__EXERCISES TO COMPLETE__.
1) Which headings label the parts of how the program works in the TeenTix text below? List every one.
2) Do these statements agree with the TeenTix text below? Answer yes or no for each, and quote the words that decide it.
(a) Students can buy TeenTix tickets online.
(b) A parent may buy a $10 ticket to attend the concert with their child.
(c) Chopin wrote his Piano Concerto No. 1 after he arrived in Paris.
3) Answer these questions from the TeenTix text below:
(a) During what hours must tickets be bought at the Kimmel Center Box Office?
(b) Which mezzo-soprano is featured in the first Festival program?
(c) In what year did Petrushka premiere in Paris?

__DOCUMENT SECTION__.
==*==
The Philadelphia Orchestra presents TeenTix, a ticket program for middle and high school students aimed to make low-priced tickets available to Philadelphia youth. For select concerts, the Orchestra makes a limited number of $10 seats available for Middle School and High School students throughout the 2016-17 season.
Here is how the program works:
Register for free: Students can pre-register online here or in person via this form at the Kimmel Center Box Office.
Purchase Tickets: All tickets must be purchased in person at the Kimmel Center Box Office between the hours of 10:00am and 7:00pm. Tickets are $10 and will be made available the day of the performance for the dates listed below. Only one ticket per student may be purchased and students must present their school ID - sorry no exceptions.
Seating: Seating is at the discretion of the Box Office. Seat locations will be throughout the hall.
Parents: Once a student is registered, any parent who wishes to purchase a ticket for their child must have their child and their child’s student ID with them. A parent is permitted to purchase a $10 ticket if they would like to attend the concert with their child. Seating with your child is also at the discretion of the Box Office, and not guaranteed.
Concerts: Available concerts through TeenTix are intended to offer the most tickets possible, however tickets are subject to availability.
Paris is home to one of the world’s richest mixtures of culture and music. This first of three Festival programs celebrates composers who were based in the City of Light. At the heart of the concert are the gorgeous selections from Joseph Canteloube’s Songs of the Auvergne, a work often requested by our audience. Mezzo-soprano Susan Graham will float the exquisite melodies straight into your heart while showcasing the extraordinary chemistry she enjoys with Yannick. Chabrier was a composer’s composer; his Joyeuse Marche is a jaunty parade through the boulevards of Paris. Fauré’s haunting Pavane has delighted Parisiens (and everyone else) since its first performances in the 1880s. Saint-Saëns’s “Bacchanale” is a raucous episode from his opera Samson and Delilah. Ravel’s Menuet antique is perhaps inspired by Chabrier, an early supporter. And Florent Schmitt’s Suite from La Tragédie de Salomé anticipates the work of another Paris resident, Stravinsky. The lives (and works) of these composers intertwined; we know you’ll relish the musical riches that could only have been born in Paris.
On our second visit to Paris, Yannick and the Orchestra feature two brilliant musical expats who made the French capital their home, while never forgetting their native land. Frédéric Chopin wrote his Piano Concerto No. 1 before he left Poland in 1830; political upheaval drove him to Paris, where he remained for the rest of his life, dazzling the city (and audiences and critics throughout the world) with his extraordinary performing and composing skills. The Concerto is thus a fascinating look at a genius in transition. Our soloist, Chopin-specialist Louis Lortie, will bring out all the riches of this piano masterwork. Igor Stravinsky enjoyed remarkable success and support in Paris, but kept strong ties to his roots. His music for the ballet Petrushka, based on Russia’s version of Punch and Judy, premiered in Paris in 1911, with the immortal Nijinsky in the title role.
==*==
__EXTRACTED DATA__.
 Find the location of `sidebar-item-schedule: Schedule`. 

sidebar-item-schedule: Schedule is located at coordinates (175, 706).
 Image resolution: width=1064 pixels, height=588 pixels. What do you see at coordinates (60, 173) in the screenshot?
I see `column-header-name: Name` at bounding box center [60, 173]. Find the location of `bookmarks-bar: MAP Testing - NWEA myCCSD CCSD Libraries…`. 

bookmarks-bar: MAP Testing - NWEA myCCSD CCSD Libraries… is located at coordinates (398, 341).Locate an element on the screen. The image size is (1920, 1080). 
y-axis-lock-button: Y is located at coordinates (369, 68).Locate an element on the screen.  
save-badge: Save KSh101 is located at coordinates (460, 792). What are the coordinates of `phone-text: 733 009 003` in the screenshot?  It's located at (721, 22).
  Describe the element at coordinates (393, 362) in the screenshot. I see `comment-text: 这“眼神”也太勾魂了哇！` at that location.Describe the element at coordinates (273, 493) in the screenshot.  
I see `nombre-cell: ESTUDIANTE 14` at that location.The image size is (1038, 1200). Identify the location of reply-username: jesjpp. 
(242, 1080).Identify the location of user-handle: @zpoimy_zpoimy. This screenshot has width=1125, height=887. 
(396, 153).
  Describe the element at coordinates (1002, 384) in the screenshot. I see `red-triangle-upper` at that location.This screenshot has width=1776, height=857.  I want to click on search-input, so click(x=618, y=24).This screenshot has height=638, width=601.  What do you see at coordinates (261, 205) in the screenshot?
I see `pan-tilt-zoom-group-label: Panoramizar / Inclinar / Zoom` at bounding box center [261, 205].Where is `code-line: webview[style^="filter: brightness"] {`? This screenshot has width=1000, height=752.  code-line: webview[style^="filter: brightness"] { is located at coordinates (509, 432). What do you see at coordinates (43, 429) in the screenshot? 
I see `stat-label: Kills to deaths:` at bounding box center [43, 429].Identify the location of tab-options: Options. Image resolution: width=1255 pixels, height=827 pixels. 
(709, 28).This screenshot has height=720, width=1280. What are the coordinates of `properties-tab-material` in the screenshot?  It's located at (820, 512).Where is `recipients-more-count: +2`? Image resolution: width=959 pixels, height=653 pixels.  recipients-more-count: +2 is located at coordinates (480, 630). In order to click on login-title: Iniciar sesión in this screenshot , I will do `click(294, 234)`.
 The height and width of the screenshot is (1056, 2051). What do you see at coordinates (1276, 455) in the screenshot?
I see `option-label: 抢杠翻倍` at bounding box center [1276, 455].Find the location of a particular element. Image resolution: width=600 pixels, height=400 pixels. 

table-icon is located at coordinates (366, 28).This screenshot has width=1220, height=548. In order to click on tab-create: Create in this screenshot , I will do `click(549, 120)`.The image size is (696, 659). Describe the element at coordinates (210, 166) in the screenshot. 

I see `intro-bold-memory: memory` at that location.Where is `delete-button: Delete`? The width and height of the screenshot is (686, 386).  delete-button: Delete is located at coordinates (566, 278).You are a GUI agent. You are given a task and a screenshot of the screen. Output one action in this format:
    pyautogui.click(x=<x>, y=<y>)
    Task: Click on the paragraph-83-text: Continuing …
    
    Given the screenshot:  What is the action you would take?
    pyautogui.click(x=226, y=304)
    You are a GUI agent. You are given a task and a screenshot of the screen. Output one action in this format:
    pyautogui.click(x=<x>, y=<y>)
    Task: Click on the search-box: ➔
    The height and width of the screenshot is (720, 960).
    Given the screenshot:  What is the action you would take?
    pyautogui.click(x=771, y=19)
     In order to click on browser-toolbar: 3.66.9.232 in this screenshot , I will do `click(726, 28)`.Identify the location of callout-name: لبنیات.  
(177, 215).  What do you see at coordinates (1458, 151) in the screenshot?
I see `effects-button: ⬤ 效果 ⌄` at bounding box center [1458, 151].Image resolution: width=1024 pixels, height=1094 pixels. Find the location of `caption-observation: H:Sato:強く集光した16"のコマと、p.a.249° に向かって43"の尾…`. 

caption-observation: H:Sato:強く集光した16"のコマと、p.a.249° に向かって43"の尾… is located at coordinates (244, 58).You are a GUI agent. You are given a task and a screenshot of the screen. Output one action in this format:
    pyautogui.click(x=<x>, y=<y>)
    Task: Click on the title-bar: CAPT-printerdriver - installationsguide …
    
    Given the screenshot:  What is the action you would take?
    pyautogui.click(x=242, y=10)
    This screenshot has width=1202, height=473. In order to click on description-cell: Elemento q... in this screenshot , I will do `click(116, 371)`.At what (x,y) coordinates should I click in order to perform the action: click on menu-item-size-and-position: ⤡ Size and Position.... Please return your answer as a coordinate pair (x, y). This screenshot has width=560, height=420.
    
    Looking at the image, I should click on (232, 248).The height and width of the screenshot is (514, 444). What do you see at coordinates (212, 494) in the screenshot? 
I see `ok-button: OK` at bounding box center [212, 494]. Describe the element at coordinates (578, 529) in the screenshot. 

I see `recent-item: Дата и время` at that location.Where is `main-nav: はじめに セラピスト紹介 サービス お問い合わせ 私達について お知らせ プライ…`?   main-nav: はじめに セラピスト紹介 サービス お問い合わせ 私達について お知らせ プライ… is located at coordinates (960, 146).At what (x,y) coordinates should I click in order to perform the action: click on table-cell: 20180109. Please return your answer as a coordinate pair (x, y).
==*==
__ANSWERS FOR THE EXERCISE__.
1) Register for free, Purchase Tickets, Seating, Parents, Concerts

2)
(a) No: "All tickets must be purchased in person at the Kimmel Center Box Office"
(b) Yes: "A parent is permitted to purchase a $10 ticket if they would like to attend the concert with their child."
(c) No: "Frédéric Chopin wrote his Piano Concerto No. 1 before he left Poland in 1830"

3)
(a) Between 10:00am and 7:00pm
(b) Susan Graham
(c) 1911